In the beginning of the book, Liesel is just a little girl. She is stubborn and youthful. Despite being poor, she doesn’t have much experience in the real world, so when she moves in with the Hubermanns and her brother dies it’s no surprise she has a rough time dealing with it. I think if that happened to her at this point in the story, around two years later, she would’ve taken it even more harshly. Before Liesel probably wouldn’t lash out and would be easier distracted from harsh times with soccer and such; when you’re a kid, you don’t think as much about these types of situations.
When Walter Kugler announced the possibility of life for Max, but Max only, the jew protested. He claimed he would stay by his family’s side. In the end, Max left his family behind. Was it the right thing to do?
Even though his family knew the outcome would be brutal for them, his mother pleaded for him to go. I think of it as her death wish, as dark as that may sound, and I believe Max did do the moral thing to carry it out. No one wanted the fate his family had and Max’s mother did not want it for him. I don’t think he betrayed his family by leaving them, I think they were instead glad he could leave.
For Liesel Meminger, stealing started out with just one book. After picking up the dropped book and growing so fond of reading despite her lack to, she stole more and more books, later on food with Rudy Steiner. What goes into and comes out of stealing for Liesel?

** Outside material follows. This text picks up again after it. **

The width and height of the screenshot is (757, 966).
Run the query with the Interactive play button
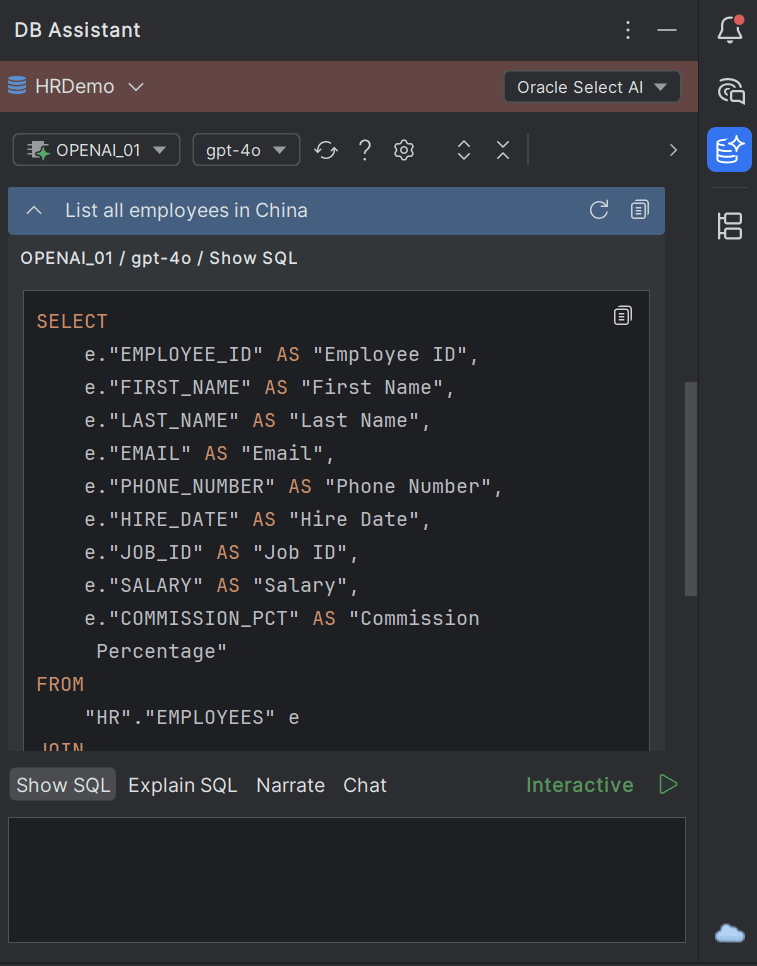point(668,785)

At first, I would say she wasn’t doing much wrong. Her brother had just died and she was probably still in shock when she stole the first book. I think later on it does become a bit wrong, but she stays moral in some ways along with Rudy. As he said, they may be criminals but they can still be moral, or something like that.
The Book Thief has a good reputation. It gets good reviews, good ratings, etc. Do I agree with these people who claim this book is such a good one?

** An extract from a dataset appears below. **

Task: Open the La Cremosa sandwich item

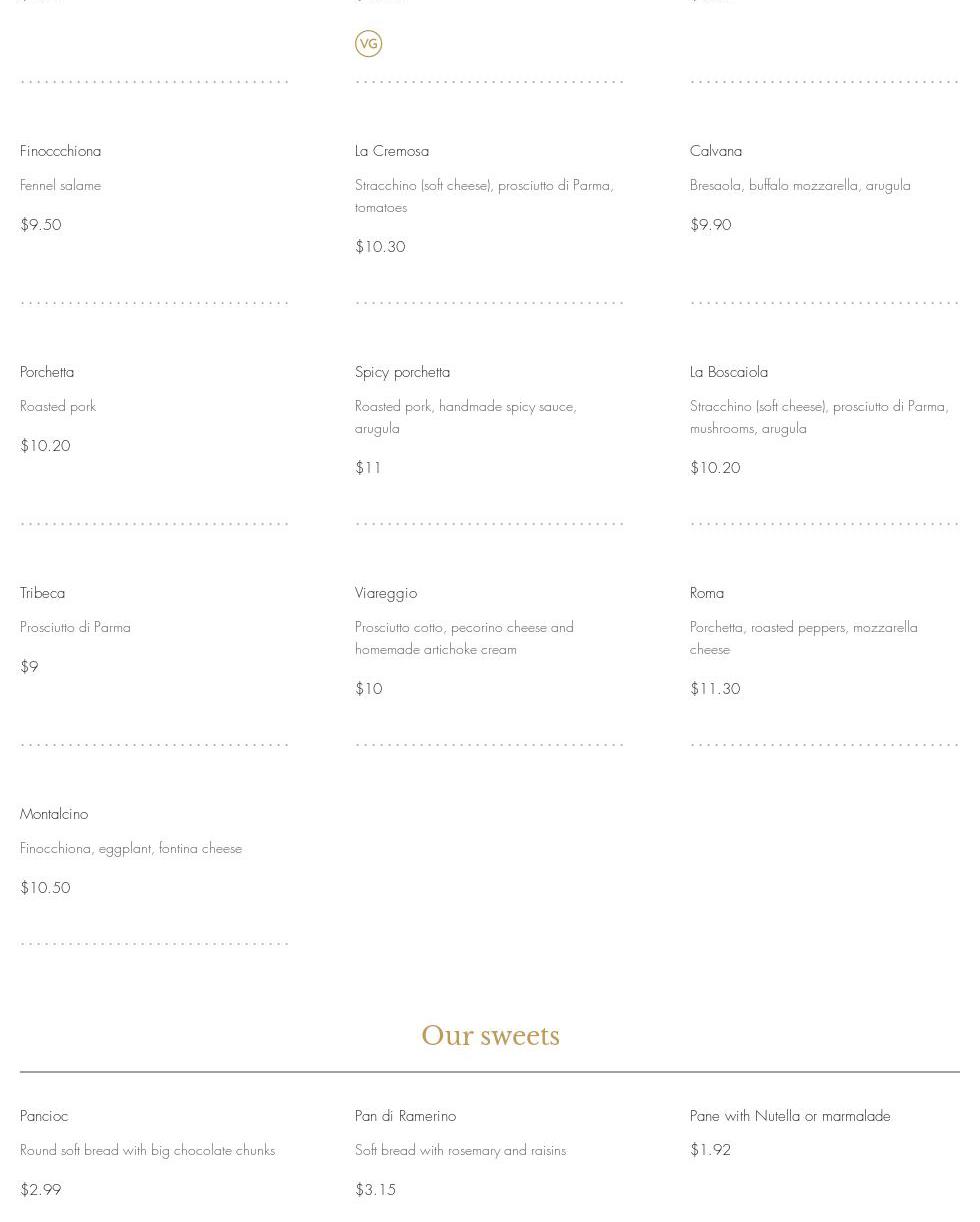Action: [391, 151]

So far, the only problem I’ve had with The Book Thief is myself. Sometimes I read things over multiple times even if I got it the first time just to be sure, and I do so more than necessary. Overall the book has been pretty good. I love the idea of Death as a character, watching the life of Liesel Meminger pass by with the little free time he has. I think Markus Zusak is an incredible author and really knows how to set the mood and create an image in the reader’s mind with simple things such as the color of the sky. There is so much I love about this story, and I would agree completely that it is amazing.
On page 293 of Catching Fire by Suzanne Collins she writes, “I move it from this way and that, viewing it from different angles, covering portions and then revealing them. Trying to make it divulge its purpose to me.” The dictionary describes divulge as to “make known (private or sensitive information).” I would describe this as “revealing private information in a private conversation” or simply “telling secrets.”
On page 293 of Catching Fire, Suzanne Collins, the author of this novel writes, “I conjure up such a wind in my mind, letting it freeze my cheeks and numb my fingers, and all at once, the piece of metal half buried in the black earth has a name.” At this point in the story Katniss receives a spile from Haymitch while sitting in a hot desert and remembering District 12 and the cool breeze it offers. Given this, she could not have felt the wind from the surrounding area. I believe she was just so invested in catching up with her memories she could almost sense it, or maybe it even gave her chills. I like this because of the figurative language it uses. It gives you a better idea of what is going on in Katniss’s mind. Throughout Collins’s books I noticed this is something she does not do too often so when she does use it the phrase will stand out.